Tarefa a realizar
No excerto sobre o Projeto Fénix, mais abaixo, reescreva de forma mais breve o parágrafo que começa por "O sucesso referenciado nos Ninhos", mantendo as informações principais.

------ Excerto do documento ------

Numa análise mais pormenorizada dos resultados, importa observar realizações diferenciadas em função das demandas específicas do projecto.
Sendo Português e Matemática as disciplinas que, em função das dificuldades apresentadas, estiveram na origem da formação de turmas Fénix e turmas não Fénix, seria de esperar uma diferença mais acentuada nos níveis de sucesso. Verifica-se que as turmas não Fénix, ao ficarem sem alunos que, à partida, apresentavam um percurso escolar com dificuldades a Português e a Matemática, atingem, naturalmente, um nível de sucesso superior aos das turmas Fénix, nomeadamente a Português. Mas, e aqui reside o lado mais gratificante do projeto, as turmas Fénix, fruto das condições de aprendizagem que envolvem os alunos com dificuldades – cerca de cinquenta num total de noventa e três – conseguem alcançar patamares de sucesso muito próximos das turmas não Fénix; se estes alunos que estão ou já estiveram nos Ninhos não beneficiassem deste projecto, certamente teríamos níveis de sucesso bem diferentes.
Os resultados dos alunos que frequentam os Ninhos demonstram o aspecto evolutivo que preside à filosofia do Projeto Fénix. Duas conclusões:
- os alunos que estão nos Ninhos sentem que as suas realizações são francamente positivas: deixaram de ser os alunos com dificuldades perdidos numa qualquer turma para encararem com optimismo a superação dessas mesmas dificuldades;
- regista-se uma significativa evolução dentro dos níveis de sucesso.
O sucesso referenciado nos Ninhos deve ser entendido à luz das progressões que os alunos têm vindo a alcançar, persistindo, ainda, dificuldades que, para serem superadas, implicam a permanência destes alunos nos Ninhos. Trabalhar, ao mesmo tempo, a falta de pré-requisitos fundamentais e o currículo prescrito, tudo isto, o mais das vezes, com alunos oriundos de contextos sócio-económicos que não nos asseguram nenhuma retaguarda evolutiva, implica uma permanência nos Ninhos mais prolongada. Precisamente por isso, todo o trabalho é desenvolvido numa lógica de ciclo.
Numa realidade docente tantas vezes eivada de práticas ancoradas em achismos prisioneiros de formações iniciais ou mesmo de representações do neoeduquês, nem sempre é fácil pôr em prática o sempiterno valor bíblico da partilha. Ora, pela sua génese, o Projeto Fénix desenvolve, seminalmente, esta ideia do trabalho em equipa, do fazer com porque só assim conseguimos ir para. A metodologia de trabalho desenvolvida pela equipa Fénix, cuja visibilidade extravasou as tradicionais reuniões semanais, conseguiu, num primeiro momento, despertar curiosidades que depois se sedimentaram em observações mais atentas e recolhas metodológicas. Num momento em que a realidade dos alunos cada vez exige mais de nós – a escola que transborda -, esta retaguarda do trabalho cooperativo ajuda a dar as respostas plurais que hoje nos são exigidas.

------ Material para análise ------

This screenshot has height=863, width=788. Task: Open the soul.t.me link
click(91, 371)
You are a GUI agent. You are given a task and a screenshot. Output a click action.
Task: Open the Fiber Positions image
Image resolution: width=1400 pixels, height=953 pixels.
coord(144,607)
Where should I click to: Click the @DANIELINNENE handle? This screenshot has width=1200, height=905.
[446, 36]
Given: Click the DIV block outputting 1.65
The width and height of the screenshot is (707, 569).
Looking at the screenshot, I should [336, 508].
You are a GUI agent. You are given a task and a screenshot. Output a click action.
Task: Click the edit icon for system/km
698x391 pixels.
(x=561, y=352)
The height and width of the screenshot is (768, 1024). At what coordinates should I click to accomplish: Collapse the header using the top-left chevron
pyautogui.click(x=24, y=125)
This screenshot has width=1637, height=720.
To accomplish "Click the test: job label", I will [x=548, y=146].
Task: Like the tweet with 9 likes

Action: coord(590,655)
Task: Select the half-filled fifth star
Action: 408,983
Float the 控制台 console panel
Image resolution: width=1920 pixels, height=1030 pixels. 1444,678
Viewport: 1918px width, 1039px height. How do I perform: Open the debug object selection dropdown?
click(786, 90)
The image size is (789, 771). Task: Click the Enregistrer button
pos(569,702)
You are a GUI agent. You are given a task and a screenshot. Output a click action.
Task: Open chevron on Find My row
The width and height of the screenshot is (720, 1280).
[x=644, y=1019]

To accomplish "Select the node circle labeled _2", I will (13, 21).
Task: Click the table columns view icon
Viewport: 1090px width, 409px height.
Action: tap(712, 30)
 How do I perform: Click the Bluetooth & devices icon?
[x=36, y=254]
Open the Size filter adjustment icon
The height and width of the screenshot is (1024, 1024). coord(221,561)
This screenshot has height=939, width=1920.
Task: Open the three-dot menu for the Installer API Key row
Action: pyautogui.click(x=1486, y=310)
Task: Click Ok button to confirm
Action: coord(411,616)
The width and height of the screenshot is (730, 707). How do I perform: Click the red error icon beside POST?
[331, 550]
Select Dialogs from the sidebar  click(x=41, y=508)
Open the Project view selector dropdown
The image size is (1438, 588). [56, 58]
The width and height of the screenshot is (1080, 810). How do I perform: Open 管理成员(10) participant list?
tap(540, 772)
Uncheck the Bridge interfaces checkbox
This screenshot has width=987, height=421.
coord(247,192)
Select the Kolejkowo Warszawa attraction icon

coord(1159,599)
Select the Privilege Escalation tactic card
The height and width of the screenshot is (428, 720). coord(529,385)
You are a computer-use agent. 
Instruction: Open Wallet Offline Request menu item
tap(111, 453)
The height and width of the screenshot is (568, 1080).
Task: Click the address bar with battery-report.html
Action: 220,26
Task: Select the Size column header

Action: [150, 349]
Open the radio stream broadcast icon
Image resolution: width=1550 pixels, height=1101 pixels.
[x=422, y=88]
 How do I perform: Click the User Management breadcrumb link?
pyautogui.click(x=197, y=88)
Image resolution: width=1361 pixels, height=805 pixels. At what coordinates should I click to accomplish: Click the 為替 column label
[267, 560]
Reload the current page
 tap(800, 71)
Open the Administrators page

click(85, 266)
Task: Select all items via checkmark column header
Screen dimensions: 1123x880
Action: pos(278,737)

------

Resultado
O sucesso nos Ninhos deve ser visto à luz das progressões dos alunos. Ainda persistem dificuldades que exigem que estes alunos continuem nos Ninhos. Muitas vezes os alunos vêm de contextos socioeconómicos que não garantem retaguarda evolutiva, e é preciso trabalhar ao mesmo tempo a falta de pré-requisitos fundamentais e o currículo prescrito. Por isso, a permanência nos Ninhos é mais prolongada, e o trabalho é feito numa lógica de ciclo.